> What is being asked:
Below are the entries; give again exactly the lines from the one mentioning "Open the My Storage tab" through the one mentioning "Given: Click the af-south-1 region link", inclusive.

** Opening Exercise data block **

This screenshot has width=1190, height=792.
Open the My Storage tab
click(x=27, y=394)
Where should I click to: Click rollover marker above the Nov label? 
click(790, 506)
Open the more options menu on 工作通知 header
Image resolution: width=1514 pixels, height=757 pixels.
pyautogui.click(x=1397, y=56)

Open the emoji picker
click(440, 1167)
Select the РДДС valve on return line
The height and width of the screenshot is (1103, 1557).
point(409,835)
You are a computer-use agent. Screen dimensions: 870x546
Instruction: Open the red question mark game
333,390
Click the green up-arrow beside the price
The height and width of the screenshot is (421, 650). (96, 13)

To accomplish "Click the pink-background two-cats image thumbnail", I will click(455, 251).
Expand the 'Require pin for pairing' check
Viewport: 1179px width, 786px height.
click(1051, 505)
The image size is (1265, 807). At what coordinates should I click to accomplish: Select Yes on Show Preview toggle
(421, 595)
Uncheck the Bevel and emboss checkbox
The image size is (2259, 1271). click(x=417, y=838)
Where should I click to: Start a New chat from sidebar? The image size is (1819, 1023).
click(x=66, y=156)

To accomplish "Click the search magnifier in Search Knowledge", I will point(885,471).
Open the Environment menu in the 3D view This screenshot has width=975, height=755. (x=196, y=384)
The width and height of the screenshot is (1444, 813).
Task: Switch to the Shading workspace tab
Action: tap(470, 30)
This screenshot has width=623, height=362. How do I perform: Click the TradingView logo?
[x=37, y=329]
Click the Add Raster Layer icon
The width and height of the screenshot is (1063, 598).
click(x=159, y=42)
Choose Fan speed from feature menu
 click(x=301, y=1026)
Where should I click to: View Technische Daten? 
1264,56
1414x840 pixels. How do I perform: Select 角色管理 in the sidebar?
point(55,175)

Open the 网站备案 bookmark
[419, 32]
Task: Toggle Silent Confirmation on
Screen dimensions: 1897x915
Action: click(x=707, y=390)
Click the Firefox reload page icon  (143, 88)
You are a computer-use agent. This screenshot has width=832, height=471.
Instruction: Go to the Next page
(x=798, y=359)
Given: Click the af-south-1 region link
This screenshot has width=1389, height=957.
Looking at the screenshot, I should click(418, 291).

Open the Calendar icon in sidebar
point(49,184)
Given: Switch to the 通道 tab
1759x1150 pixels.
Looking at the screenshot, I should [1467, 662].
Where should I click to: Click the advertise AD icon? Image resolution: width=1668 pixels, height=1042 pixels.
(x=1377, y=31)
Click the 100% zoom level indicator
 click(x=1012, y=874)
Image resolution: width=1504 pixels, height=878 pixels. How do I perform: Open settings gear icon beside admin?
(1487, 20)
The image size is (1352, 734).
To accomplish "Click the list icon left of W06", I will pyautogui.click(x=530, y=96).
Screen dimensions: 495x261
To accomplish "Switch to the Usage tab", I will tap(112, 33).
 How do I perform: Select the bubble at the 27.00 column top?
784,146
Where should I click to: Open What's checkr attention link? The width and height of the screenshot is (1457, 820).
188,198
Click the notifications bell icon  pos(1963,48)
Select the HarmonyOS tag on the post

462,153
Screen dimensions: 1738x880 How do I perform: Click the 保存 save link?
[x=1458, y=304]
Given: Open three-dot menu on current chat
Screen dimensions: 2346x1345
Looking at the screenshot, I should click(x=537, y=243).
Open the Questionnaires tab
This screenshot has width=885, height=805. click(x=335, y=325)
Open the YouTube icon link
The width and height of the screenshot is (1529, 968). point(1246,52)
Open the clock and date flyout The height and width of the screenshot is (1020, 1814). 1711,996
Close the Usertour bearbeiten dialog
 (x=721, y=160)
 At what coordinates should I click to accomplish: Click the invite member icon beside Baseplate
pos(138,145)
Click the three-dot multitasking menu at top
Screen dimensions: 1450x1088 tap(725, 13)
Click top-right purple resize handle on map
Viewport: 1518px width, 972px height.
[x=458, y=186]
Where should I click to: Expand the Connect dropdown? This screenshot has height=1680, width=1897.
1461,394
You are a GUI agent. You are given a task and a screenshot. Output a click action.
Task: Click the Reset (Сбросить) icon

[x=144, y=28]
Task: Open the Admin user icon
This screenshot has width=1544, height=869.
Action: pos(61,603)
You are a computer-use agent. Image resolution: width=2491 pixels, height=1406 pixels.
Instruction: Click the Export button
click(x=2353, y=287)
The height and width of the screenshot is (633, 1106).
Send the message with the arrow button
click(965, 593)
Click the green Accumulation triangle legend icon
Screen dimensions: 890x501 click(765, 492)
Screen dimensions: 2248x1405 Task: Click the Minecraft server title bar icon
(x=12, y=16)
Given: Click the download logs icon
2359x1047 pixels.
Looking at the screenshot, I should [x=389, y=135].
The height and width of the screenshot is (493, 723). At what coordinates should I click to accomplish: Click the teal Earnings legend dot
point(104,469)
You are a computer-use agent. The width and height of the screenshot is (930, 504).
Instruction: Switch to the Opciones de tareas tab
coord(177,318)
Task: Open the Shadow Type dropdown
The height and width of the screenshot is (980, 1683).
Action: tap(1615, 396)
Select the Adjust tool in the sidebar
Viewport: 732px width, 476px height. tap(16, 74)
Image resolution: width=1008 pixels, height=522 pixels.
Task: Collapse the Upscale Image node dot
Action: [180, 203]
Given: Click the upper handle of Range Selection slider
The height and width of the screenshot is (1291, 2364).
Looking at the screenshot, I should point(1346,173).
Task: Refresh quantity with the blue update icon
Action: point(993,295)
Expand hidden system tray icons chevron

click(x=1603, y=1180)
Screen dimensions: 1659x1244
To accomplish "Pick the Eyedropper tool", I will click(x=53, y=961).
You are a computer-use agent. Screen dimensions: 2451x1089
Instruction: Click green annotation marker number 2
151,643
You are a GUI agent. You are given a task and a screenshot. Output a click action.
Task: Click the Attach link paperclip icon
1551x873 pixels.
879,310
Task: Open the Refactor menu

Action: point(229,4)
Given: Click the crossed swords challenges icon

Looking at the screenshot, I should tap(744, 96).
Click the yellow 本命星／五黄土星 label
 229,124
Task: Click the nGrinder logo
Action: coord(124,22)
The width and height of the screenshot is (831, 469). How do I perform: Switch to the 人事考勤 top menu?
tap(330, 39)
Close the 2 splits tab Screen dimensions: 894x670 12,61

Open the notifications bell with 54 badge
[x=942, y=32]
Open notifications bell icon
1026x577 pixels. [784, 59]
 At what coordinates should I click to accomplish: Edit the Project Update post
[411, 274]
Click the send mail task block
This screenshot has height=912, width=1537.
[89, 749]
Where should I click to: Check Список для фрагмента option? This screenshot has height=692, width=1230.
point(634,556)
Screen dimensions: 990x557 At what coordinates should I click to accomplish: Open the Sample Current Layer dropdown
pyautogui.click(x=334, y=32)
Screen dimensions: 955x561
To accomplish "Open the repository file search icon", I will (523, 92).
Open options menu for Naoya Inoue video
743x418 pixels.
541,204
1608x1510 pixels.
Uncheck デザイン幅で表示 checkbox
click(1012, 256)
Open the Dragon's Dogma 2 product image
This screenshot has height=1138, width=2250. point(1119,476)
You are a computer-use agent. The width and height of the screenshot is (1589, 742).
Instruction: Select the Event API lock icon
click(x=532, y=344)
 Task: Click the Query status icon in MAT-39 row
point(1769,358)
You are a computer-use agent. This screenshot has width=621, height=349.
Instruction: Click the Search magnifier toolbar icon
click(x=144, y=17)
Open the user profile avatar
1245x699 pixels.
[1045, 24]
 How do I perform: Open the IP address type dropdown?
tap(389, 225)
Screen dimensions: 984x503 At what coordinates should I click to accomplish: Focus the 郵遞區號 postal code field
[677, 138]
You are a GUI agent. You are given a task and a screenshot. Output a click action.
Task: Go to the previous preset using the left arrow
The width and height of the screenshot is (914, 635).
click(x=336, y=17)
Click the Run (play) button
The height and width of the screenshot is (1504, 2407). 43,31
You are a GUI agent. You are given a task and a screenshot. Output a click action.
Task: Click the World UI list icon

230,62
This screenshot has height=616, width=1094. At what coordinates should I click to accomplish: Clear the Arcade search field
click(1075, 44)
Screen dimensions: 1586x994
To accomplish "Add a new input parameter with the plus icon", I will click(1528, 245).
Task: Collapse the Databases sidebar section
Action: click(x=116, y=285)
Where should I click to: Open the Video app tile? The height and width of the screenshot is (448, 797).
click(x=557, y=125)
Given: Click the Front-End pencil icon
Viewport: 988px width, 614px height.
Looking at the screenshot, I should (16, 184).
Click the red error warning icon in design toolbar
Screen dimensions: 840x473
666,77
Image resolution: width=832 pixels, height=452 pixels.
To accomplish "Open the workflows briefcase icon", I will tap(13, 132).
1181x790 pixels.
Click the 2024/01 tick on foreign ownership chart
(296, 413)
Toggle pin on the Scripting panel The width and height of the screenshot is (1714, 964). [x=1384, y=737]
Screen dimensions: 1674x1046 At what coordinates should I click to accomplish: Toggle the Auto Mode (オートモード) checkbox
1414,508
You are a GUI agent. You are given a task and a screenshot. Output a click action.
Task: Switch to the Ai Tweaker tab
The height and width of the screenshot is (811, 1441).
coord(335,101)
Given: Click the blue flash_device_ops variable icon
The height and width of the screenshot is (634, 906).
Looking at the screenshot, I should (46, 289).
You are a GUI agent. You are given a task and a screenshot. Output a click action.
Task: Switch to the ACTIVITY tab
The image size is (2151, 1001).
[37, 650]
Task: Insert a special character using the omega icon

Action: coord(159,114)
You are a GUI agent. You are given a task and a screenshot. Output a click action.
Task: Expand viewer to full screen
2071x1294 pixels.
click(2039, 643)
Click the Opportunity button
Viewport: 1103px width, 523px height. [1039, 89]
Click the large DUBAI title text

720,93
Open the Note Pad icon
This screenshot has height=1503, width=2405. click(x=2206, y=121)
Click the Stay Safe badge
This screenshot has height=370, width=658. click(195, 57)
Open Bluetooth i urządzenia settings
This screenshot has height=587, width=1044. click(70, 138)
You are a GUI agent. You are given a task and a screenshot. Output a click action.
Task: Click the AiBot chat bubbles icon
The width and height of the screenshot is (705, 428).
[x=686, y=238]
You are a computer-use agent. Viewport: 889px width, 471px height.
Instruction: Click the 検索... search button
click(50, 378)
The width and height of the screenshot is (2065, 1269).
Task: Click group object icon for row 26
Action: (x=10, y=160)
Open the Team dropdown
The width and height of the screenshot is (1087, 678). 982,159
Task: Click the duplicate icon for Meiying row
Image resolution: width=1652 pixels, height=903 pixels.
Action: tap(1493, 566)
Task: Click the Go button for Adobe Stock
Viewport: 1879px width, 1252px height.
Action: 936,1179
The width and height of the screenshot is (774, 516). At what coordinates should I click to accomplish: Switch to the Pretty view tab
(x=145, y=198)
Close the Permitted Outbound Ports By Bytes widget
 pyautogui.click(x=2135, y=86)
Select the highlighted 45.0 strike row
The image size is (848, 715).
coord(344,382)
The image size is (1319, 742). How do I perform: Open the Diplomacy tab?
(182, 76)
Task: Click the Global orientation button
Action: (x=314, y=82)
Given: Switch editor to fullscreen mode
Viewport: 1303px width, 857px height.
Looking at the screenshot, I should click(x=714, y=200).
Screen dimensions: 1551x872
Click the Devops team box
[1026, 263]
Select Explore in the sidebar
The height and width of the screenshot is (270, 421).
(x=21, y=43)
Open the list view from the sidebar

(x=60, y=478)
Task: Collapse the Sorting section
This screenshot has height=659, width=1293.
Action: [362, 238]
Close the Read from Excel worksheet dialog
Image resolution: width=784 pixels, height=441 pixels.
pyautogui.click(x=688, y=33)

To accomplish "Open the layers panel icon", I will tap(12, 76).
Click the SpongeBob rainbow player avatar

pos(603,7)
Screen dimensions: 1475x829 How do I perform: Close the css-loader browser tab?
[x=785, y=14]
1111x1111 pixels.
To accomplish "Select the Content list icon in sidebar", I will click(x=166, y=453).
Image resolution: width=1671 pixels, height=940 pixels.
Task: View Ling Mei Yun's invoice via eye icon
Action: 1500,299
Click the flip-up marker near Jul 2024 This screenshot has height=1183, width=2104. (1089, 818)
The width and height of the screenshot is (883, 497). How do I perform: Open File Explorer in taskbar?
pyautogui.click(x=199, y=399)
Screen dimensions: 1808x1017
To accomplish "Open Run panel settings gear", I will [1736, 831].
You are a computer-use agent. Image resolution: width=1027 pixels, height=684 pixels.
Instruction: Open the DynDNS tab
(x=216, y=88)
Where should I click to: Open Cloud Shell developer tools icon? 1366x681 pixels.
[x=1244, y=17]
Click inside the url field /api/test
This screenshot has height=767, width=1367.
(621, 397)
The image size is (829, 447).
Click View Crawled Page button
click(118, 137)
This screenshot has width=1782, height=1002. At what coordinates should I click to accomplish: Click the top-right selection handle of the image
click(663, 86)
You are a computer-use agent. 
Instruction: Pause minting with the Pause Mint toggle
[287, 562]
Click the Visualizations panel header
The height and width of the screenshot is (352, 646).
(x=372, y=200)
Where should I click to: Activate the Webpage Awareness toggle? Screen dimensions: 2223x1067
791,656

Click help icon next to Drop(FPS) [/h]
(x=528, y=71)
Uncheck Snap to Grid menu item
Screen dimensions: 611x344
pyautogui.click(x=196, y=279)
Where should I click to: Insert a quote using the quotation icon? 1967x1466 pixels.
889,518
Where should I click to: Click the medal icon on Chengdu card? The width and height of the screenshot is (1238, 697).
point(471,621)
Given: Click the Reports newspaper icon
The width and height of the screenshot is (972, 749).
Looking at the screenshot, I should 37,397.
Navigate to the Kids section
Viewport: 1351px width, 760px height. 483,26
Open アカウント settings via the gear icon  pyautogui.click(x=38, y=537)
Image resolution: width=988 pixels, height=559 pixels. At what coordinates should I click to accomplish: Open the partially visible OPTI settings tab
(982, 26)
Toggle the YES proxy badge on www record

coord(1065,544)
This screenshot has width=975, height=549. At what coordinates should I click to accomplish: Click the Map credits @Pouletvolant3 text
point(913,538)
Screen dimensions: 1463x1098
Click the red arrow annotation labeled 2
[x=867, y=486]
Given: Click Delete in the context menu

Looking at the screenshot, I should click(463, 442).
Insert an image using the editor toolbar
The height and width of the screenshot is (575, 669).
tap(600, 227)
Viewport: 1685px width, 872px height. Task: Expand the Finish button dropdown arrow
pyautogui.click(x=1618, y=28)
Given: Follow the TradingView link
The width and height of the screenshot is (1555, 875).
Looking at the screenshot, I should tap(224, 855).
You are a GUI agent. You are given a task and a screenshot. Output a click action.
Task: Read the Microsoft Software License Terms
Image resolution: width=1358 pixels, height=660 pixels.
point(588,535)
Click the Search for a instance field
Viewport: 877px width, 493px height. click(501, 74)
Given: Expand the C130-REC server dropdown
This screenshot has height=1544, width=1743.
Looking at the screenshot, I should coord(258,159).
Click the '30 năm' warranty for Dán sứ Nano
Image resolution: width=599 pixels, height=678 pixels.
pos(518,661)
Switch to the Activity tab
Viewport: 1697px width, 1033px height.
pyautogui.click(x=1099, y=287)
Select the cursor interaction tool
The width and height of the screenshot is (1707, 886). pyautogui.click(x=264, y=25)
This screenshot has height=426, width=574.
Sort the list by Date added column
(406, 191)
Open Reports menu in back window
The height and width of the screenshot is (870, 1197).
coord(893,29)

** Closing Exercise data block **

> Task solution:
Open the My Storage tab
click(x=27, y=394)
Where should I click to: Click rollover marker above the Nov label? 
click(790, 506)
Open the more options menu on 工作通知 header
Image resolution: width=1514 pixels, height=757 pixels.
pyautogui.click(x=1397, y=56)

Open the emoji picker
click(440, 1167)
Select the РДДС valve on return line
The height and width of the screenshot is (1103, 1557).
point(409,835)
You are a computer-use agent. Screen dimensions: 870x546
Instruction: Open the red question mark game
333,390
Click the green up-arrow beside the price
The height and width of the screenshot is (421, 650). (96, 13)

To accomplish "Click the pink-background two-cats image thumbnail", I will click(455, 251).
Expand the 'Require pin for pairing' check
Viewport: 1179px width, 786px height.
click(1051, 505)
The image size is (1265, 807). At what coordinates should I click to accomplish: Select Yes on Show Preview toggle
(421, 595)
Uncheck the Bevel and emboss checkbox
The image size is (2259, 1271). click(x=417, y=838)
Where should I click to: Start a New chat from sidebar? The image size is (1819, 1023).
click(x=66, y=156)

To accomplish "Click the search magnifier in Search Knowledge", I will point(885,471).
Open the Environment menu in the 3D view This screenshot has width=975, height=755. (x=196, y=384)
The width and height of the screenshot is (1444, 813).
Task: Switch to the Shading workspace tab
Action: tap(470, 30)
This screenshot has width=623, height=362. How do I perform: Click the TradingView logo?
[x=37, y=329]
Click the Add Raster Layer icon
The width and height of the screenshot is (1063, 598).
click(x=159, y=42)
Choose Fan speed from feature menu
 click(x=301, y=1026)
Where should I click to: View Technische Daten? 
1264,56
1414x840 pixels. How do I perform: Select 角色管理 in the sidebar?
point(55,175)

Open the 网站备案 bookmark
[419, 32]
Task: Toggle Silent Confirmation on
Screen dimensions: 1897x915
Action: click(x=707, y=390)
Click the Firefox reload page icon  (143, 88)
You are a computer-use agent. This screenshot has width=832, height=471.
Instruction: Go to the Next page
(x=798, y=359)
Given: Click the af-south-1 region link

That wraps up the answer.